Near the end of our grocery adventure we ran into this little gem. It is an air freshener that is supposed to smell like BLACK iCE. Most of my adult working life has been driving jobs in Minnesota, and so I know a lot about black ice; both through the news and experience. I looked over to Apo and told her, “This smells like a fatal car crash!”. Being the horrible people we are we chuckled for a second, then sighed the sigh of depression. I know they’re trying to be “cool” with marketing and the like. And I know Texas probably hasn’t experienced Black Ice. But some marketing people should have done their research instead of stringing a cool sounding phrase together.

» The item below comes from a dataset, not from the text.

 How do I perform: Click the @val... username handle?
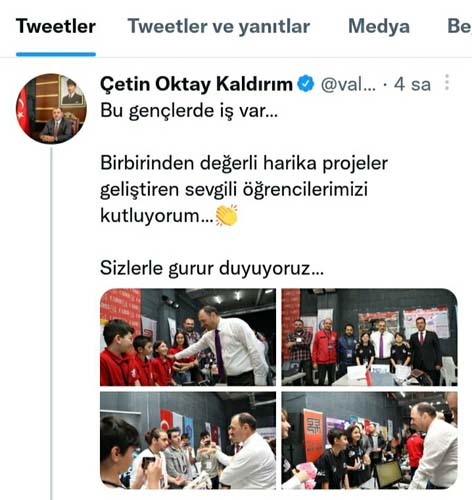(348, 84)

Moments before we saw the BLACK iCE at the end of the greeting card isle, at the bottom of a giftcard rack, we saw this. It was a card with a half naked dude and a wiener dog on his lap who is saying “You look absolutely wonderful today!”. At first I thought, “Oh the wiener dog is his wiener!” But then I noticed the wiener dog is actually defying gravity on it’s own. It was then that I realized that the dog is being supported by his wiener. Oh the horrible wrong-bad places I go for a laugh. Just because you can make greeting cards with photoshop, doesn’t mean you should. I did not open the card, but in retrospect I should have.